─── The input
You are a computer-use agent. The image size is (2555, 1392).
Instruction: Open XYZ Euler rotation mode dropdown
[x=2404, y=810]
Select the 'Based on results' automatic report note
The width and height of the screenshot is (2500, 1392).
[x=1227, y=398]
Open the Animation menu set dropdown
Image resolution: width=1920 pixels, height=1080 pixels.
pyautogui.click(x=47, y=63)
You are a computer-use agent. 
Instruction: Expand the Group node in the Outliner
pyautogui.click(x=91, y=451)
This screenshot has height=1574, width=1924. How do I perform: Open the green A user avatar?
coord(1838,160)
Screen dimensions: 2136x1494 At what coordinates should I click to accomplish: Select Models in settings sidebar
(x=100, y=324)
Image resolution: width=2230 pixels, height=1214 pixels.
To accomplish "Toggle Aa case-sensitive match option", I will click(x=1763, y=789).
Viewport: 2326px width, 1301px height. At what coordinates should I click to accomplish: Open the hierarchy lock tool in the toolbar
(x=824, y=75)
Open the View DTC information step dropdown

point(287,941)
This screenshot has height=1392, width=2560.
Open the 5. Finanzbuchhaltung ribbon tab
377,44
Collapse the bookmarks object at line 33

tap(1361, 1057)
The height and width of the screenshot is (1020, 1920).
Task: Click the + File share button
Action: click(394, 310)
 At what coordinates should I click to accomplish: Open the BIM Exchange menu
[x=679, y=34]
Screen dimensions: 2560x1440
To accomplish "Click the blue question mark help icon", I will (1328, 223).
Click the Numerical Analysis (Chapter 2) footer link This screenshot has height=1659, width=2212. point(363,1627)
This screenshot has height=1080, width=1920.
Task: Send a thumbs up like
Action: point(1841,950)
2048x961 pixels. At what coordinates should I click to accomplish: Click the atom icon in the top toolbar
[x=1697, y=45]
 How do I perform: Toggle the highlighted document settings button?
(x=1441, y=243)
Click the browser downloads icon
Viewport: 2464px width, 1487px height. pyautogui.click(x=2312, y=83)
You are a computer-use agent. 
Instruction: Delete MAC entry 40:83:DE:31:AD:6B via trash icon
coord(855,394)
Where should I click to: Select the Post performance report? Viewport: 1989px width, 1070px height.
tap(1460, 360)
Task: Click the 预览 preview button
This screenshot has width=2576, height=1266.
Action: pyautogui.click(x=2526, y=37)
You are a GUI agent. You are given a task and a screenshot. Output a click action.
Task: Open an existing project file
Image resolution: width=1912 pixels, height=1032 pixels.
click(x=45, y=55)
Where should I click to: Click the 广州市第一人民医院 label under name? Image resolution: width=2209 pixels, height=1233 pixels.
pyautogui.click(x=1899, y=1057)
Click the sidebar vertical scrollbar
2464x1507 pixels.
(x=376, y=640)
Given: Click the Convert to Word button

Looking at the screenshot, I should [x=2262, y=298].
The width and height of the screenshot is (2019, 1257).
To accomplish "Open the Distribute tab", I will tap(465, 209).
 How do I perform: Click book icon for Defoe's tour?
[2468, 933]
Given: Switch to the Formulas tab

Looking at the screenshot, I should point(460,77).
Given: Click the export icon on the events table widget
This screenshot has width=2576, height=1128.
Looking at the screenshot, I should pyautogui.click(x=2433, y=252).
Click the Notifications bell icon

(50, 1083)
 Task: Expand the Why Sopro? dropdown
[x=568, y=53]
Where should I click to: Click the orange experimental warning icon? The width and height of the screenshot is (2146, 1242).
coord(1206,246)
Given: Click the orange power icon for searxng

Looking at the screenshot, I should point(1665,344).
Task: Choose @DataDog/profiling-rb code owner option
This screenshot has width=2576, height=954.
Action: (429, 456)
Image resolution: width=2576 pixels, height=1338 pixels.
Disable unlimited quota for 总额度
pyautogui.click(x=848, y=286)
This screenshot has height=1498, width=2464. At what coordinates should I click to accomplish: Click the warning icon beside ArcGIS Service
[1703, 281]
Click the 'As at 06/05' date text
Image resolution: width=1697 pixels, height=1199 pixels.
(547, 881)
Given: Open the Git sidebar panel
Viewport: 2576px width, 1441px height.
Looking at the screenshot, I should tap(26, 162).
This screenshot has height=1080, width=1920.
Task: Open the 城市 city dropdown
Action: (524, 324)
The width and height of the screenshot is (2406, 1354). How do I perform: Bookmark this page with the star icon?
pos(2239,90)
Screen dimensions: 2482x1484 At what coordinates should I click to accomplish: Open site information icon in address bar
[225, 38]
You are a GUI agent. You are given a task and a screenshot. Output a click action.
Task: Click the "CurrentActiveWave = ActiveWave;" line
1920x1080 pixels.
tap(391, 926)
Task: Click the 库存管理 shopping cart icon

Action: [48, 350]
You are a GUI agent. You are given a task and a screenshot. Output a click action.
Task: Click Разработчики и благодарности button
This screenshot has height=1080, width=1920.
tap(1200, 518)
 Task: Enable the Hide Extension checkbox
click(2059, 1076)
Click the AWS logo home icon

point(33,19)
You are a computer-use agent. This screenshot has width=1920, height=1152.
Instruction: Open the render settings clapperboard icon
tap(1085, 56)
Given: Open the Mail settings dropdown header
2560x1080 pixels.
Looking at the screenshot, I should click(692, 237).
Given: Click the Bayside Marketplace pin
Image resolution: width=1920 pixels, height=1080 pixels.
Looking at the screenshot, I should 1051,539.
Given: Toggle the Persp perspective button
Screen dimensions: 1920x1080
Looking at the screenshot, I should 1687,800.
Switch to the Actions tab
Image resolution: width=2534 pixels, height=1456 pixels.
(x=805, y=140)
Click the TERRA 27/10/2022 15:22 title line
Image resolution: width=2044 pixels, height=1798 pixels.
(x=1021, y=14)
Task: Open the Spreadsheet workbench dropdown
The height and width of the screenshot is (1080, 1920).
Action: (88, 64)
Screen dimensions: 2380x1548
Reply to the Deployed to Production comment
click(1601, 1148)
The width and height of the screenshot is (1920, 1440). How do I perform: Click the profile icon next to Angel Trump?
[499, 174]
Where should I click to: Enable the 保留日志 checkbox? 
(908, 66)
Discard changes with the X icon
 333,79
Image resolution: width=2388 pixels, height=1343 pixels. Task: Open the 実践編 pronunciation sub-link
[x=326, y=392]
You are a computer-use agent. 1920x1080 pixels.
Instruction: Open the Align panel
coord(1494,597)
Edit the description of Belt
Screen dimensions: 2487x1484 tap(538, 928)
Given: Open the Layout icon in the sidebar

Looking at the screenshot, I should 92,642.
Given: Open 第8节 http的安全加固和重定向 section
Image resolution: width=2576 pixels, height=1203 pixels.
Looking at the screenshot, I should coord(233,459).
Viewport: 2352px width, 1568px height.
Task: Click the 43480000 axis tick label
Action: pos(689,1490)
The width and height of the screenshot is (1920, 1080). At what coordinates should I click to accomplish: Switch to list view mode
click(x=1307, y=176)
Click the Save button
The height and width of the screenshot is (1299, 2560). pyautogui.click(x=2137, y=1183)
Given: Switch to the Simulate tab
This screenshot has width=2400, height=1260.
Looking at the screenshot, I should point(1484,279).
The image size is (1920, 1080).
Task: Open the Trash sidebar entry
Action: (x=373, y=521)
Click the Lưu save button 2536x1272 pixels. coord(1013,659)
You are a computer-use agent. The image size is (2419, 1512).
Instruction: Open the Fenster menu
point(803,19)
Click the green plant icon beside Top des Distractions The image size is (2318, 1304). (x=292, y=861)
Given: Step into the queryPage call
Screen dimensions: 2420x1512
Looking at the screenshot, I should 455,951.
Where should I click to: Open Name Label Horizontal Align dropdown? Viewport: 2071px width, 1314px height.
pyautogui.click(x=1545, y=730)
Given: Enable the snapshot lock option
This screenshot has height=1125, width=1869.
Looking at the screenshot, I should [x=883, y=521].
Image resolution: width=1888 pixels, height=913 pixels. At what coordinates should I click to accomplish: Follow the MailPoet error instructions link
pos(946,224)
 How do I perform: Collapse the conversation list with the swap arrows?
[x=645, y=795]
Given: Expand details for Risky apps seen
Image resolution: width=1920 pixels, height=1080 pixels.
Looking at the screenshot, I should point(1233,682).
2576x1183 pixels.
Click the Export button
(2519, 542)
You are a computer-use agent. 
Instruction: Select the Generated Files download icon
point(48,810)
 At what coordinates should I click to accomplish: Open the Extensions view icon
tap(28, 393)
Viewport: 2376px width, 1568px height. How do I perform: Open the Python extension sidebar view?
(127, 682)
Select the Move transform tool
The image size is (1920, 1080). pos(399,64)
──────
**What is being asked**
Copy nothing beyond the line containing "This screenshot has height=1392, width=2560.". Transcribe exactly from the first line of the entries down to that line, inclusive.

**Answer**
You are a computer-use agent. The image size is (2555, 1392).
Instruction: Open XYZ Euler rotation mode dropdown
[x=2404, y=810]
Select the 'Based on results' automatic report note
The width and height of the screenshot is (2500, 1392).
[x=1227, y=398]
Open the Animation menu set dropdown
Image resolution: width=1920 pixels, height=1080 pixels.
pyautogui.click(x=47, y=63)
You are a computer-use agent. 
Instruction: Expand the Group node in the Outliner
pyautogui.click(x=91, y=451)
This screenshot has height=1574, width=1924. How do I perform: Open the green A user avatar?
coord(1838,160)
Screen dimensions: 2136x1494 At what coordinates should I click to accomplish: Select Models in settings sidebar
(x=100, y=324)
Image resolution: width=2230 pixels, height=1214 pixels.
To accomplish "Toggle Aa case-sensitive match option", I will click(x=1763, y=789).
Viewport: 2326px width, 1301px height. At what coordinates should I click to accomplish: Open the hierarchy lock tool in the toolbar
(x=824, y=75)
Open the View DTC information step dropdown

point(287,941)
This screenshot has height=1392, width=2560.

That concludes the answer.